In [None]:
# Instalo bibliotecas
!pip install bs4 --quiet

In [None]:
# Importo
import pandas as pd
import re 
import gc
import requests
import time
import sys
import warnings
import pprint
import concurrent.futures

from bs4 import BeautifulSoup
from sklearn.externals import joblib

# PrettyPrinter
pp = pprint.PrettyPrinter(compact=True)
pp = pprint.PrettyPrinter(indent=4, compact=True)

# Libero memoria
gc.collect()

# No mostrar warnings
warnings.filterwarnings('ignore')

# Limite de recursion
sys.setrecursionlimit(30000)

In [None]:
# Inicializacion de constantes

# Defino cantidad de topicos y paginas
topics = ['economia', 'el-mundo', 'sociedad']
pages = range(1, 750, 5)

# Defino headers del request
request_headers = {
    'User-Agent': 'Mozilla/5.0 (Windows NT 10.0; Win64; x64) AppleWebKit/537.36 (KHTML, like Gecko) Chrome/93.0.4577.82 Safari/537.36',
    'accept': 'text/html,application/xhtml+xml,application/xml;q=0.9,image/webp,image/apng,*/*;q=0.8',
}

In [None]:
# Creo funcion que retorna las noticias de un topico determinado
RegExp = re.compile('\\n*')

# Defino pagina base
base_page = 'https://www.pagina12.com.ar'

def retrieve_topic_news(topic):
  topic_news = []
  for page in pages:
    request = requests.get(f'{base_page}/secciones/{topic}?page={page}', headers=request_headers, timeout=None)
    soup = BeautifulSoup(request.text, 'html.parser')
    articles = soup.find_all('article', class_='article-item article-item--teaser ')
    for article in articles:
      anchor = article.find('a', class_='p12-separator--left--primary')
      if anchor is not None:
        article_detail = requests.get(f'{base_page}/{anchor["href"]}', headers=request_headers, timeout=None)

__Material proporcionado__
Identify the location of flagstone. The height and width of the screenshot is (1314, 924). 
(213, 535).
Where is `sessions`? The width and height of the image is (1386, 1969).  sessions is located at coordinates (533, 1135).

__Instrucciones__
a) En el fragmento de scraping de noticias, ¿qué URL se asigna a la variable base_page?
b) Cambia en el fragmento de scraping de noticias "memoria" por "RAM" y reproduce el tramo que arranca en las palabras "from bs4 import" y termina después de "warnings.filterwarnings('ignore')".
c) Escribe la continuación del código del fragmento de scraping de noticias a partir de su última línea.

__Respuestas por tarea__
a) https://www.pagina12.com.ar

b)
from bs4 import BeautifulSoup
from sklearn.externals import joblib

# PrettyPrinter
pp = pprint.PrettyPrinter(compact=True)
pp = pprint.PrettyPrinter(indent=4, compact=True)

# Libero RAM
gc.collect()

# No mostrar warnings
warnings.filterwarnings('ignore')

c)
        soup_detail = BeautifulSoup(article_detail.text, 'html.parser')
        paragraphs_div = soup_detail.find('div', class_='article-main-content article-text ')
        dates = soup_detail.find('div',class_='article-info')
        if paragraphs_div is not None and dates is not None:
          dates = dates.find('span').string
          paragraphs = paragraphs_div.find_all('p')
          news = ''
          for paragraph in paragraphs:
            if paragraph.string is not None:
              news += paragraph.string
          if news != '' and not RegExp.fullmatch(news):
            topic_news.append({'url':f'{base_page}/{anchor["href"]}','paragraph':news,'date':dates,'topic': topic})
    time.sleep(3)
  return pd.DataFrame(topic_news)

In [None]:
with concurrent.futures.ThreadPoolExecutor() as executor:
  topics_results = executor.map(retrieve_topic_news, topics)
  topics_news = pd.DataFrame()
  for topic_result in topics_results:
    topics_news = pd.concat([topics_news, topic_result])

In [None]:
del topics_results
gc.collect()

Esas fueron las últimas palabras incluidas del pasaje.